_PASSAGE TO READ:_
________________________________________
Americans are really competitive about the holidays

Americans are really competitive about the holidays

By Marie Haaland, SWNS


One in five Americans are going to extreme lengths to outdo their neighbors for the holiday festivities this year.

From showering their homes in Christmas lights or creating attention-grabbing lawn displays to going all out to host the most outrageous seasonal parties — sometimes the holiday spirit draws out some healthy competition.

The survey showed men to be more than twice as competitive as women, with 34 percent of men reporting being in a decoration competition with their neighbors, compared to just 14 percent of women.

The study of 2,000 Americans, commissioned by, found even those who are not competing with their neighbors are working to make their house look better than last year. Sixty-nine percent of people are raising their game this year for the holidays.

Almost a third of those polled (32 percent,) are planning to put up more lights than last year, 17 percent has vowed to get a bigger tree and 43 percent are planning to purchase new decorations.
________________________________________
_PROBLEMS TO SOLVE:_
a) In the article on holiday competitiveness, what share of those polled plan to buy new decorations?
b) Write a continuation of the article on holiday competitiveness, picking up right after its final sentence.

[Collected data]
________________________________________
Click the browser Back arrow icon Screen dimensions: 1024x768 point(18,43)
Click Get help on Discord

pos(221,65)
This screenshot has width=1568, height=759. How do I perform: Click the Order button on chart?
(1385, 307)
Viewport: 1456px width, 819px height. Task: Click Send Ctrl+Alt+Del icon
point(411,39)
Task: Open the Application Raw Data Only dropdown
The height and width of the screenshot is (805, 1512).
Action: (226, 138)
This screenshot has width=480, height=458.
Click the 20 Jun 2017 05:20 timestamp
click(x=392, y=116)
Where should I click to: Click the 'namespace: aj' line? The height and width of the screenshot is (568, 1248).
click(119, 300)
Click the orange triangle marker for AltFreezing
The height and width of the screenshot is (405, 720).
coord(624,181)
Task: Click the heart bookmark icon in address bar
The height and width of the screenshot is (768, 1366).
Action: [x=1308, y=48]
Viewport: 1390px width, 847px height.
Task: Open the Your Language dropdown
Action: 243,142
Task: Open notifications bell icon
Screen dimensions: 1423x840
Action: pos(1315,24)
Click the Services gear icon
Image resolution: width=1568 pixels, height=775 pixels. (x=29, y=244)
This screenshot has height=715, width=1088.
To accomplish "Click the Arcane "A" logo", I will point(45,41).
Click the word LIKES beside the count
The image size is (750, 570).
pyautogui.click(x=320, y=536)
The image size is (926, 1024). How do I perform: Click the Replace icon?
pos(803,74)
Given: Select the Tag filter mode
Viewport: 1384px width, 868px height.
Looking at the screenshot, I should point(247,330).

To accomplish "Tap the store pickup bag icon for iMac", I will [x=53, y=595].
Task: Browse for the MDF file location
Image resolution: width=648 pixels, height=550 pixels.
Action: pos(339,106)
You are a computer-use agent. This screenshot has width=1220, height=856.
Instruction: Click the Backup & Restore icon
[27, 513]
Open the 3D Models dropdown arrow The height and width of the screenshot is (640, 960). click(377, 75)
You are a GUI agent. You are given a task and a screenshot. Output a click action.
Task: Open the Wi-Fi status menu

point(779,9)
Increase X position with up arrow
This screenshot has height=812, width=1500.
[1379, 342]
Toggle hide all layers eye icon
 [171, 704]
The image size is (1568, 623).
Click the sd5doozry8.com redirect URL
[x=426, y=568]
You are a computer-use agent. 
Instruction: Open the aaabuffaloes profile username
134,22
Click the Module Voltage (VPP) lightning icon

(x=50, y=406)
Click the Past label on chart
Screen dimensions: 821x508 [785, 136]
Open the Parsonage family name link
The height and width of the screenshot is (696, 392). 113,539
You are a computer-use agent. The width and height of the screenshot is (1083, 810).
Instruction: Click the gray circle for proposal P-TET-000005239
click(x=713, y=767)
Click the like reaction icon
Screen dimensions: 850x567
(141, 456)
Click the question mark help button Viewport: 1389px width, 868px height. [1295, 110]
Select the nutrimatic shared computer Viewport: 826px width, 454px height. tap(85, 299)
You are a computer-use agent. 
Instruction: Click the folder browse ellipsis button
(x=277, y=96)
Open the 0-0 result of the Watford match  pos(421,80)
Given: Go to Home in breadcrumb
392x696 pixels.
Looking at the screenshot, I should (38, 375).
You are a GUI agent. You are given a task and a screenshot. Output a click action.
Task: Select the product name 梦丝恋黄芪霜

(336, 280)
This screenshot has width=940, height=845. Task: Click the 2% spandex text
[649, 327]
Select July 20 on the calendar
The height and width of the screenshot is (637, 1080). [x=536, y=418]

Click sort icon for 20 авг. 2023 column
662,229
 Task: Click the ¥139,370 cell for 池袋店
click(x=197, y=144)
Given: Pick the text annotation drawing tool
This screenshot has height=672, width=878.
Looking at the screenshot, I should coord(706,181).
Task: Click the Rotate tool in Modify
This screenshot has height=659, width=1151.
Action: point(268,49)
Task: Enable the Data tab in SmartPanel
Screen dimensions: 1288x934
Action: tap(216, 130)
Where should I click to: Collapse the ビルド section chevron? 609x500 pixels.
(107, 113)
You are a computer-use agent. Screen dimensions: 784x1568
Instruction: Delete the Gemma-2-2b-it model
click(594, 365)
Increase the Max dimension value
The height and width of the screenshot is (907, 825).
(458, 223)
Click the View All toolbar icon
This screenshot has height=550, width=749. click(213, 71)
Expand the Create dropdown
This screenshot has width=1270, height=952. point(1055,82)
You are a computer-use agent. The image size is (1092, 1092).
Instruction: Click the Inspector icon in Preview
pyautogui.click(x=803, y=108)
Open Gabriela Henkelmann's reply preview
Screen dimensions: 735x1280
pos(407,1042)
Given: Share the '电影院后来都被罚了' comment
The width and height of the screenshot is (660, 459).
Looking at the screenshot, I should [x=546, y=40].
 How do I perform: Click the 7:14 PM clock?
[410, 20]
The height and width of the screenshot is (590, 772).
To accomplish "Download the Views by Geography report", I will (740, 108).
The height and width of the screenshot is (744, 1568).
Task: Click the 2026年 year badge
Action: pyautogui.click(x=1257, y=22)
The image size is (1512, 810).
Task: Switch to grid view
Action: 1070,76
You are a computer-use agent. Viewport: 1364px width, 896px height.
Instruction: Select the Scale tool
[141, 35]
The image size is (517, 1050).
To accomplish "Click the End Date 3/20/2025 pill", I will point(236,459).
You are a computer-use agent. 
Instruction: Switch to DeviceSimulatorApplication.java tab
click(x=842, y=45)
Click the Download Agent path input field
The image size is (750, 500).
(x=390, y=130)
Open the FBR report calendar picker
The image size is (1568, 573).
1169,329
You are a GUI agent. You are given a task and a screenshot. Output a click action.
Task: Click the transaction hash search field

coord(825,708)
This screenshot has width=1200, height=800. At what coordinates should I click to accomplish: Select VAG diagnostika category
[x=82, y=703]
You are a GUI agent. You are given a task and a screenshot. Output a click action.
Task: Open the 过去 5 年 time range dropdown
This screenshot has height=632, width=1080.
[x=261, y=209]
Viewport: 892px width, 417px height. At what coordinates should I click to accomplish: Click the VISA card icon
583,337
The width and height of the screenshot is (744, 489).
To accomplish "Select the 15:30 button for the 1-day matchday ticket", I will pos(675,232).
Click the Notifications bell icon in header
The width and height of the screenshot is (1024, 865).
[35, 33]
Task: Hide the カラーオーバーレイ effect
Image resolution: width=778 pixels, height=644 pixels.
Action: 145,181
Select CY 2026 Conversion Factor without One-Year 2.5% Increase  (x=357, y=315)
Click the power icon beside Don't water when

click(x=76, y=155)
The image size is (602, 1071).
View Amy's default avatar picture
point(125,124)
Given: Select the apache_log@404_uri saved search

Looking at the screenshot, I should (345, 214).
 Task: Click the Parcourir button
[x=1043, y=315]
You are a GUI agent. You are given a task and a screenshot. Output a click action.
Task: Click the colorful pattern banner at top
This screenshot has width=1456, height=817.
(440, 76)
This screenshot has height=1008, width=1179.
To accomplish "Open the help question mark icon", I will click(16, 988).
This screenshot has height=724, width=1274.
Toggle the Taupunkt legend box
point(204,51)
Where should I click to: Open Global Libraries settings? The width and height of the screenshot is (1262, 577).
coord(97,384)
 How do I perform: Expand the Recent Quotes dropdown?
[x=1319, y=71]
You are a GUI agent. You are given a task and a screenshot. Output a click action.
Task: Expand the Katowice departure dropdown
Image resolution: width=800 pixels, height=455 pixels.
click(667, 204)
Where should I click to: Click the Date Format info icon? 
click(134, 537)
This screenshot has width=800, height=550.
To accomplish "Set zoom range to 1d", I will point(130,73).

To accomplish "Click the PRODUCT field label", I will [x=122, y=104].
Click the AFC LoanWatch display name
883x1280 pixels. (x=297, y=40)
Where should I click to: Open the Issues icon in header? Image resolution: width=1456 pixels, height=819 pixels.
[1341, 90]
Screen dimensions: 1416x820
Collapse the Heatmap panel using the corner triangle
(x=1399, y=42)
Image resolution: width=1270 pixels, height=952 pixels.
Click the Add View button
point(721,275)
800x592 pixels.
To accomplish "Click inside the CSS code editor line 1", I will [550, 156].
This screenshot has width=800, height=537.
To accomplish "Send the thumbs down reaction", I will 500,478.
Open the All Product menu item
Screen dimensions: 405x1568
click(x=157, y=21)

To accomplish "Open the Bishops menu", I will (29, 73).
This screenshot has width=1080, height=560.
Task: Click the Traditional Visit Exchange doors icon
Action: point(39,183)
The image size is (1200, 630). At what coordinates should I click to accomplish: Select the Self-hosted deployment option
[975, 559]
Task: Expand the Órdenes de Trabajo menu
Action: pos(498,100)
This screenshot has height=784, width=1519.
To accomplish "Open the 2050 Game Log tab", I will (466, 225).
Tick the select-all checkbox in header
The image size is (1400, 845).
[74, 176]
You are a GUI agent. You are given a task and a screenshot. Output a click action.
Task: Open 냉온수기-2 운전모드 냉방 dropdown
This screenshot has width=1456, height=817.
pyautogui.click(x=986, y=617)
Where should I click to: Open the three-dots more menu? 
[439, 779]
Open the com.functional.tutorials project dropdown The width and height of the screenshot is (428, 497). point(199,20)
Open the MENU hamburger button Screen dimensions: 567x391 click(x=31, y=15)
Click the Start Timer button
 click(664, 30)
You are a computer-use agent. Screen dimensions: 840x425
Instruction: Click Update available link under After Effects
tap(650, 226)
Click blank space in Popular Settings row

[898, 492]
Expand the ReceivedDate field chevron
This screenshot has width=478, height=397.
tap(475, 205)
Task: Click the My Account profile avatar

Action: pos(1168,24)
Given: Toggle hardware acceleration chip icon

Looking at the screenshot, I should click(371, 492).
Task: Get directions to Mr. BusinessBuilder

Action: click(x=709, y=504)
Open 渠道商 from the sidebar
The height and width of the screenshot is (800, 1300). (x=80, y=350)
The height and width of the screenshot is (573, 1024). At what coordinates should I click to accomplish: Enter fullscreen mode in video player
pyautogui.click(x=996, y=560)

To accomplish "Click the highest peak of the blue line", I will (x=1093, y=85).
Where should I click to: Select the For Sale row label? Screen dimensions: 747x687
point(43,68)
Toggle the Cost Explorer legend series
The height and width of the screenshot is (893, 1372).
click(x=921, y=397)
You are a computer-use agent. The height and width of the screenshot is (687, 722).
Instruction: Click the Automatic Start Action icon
________________________________________
_TASK ANSWERS:_
a) 43 percent

b)
On average, people estimate their collection of holiday decorations is worth a sizable $358 overall.

A quarter (25 percent) have spent over $500 amassing decorations for their home.

The most common holiday decorations are a Christmas tree (89 percent) and indoor tree lights (73 percent.) Wreaths (69 percent,) tree ornaments (65 percent) and house lights (60 percent) are popular with most Americans.

But whatever your decoration choice, it’s easy to miss the mark — twenty-two percent of Americans think their neighbor’s decorations are too tacky, while 27 percent believe their neighbor has gone overboard with too many decorations.

Grant Simmons, a spokesperson from, said, “We know that holiday lights and lawn decorations are a great way to make your home look more welcoming for the holidays, but like most exterior features, they can sometimes annoy neighbors or go a little too far.”

Whether the look of a place meets the neighbors’ approval or not, thankfully only 9 percent of those polled have ever argued with their neighbors over holiday decorations.

The holiday competition extends past decorations — of the 56 percent of Americans who host parties at home, a third have tried to make their holiday event better than a neighbor’s shindig.

Again, men are more competitive: 47 percent of men work to make their party the best in the area, compared to 25 percent of women.

And what makes a great party? According to the survey, the most important part of a good festive socializer is how warm the hosts are (50 percent,) followed by the quality of snacks (47 percent) and if the hosts are generous with the food and drink (37 percent.)

Over half of Americans (52 percent) want to be considered the best host when it comes to the holiday festivities.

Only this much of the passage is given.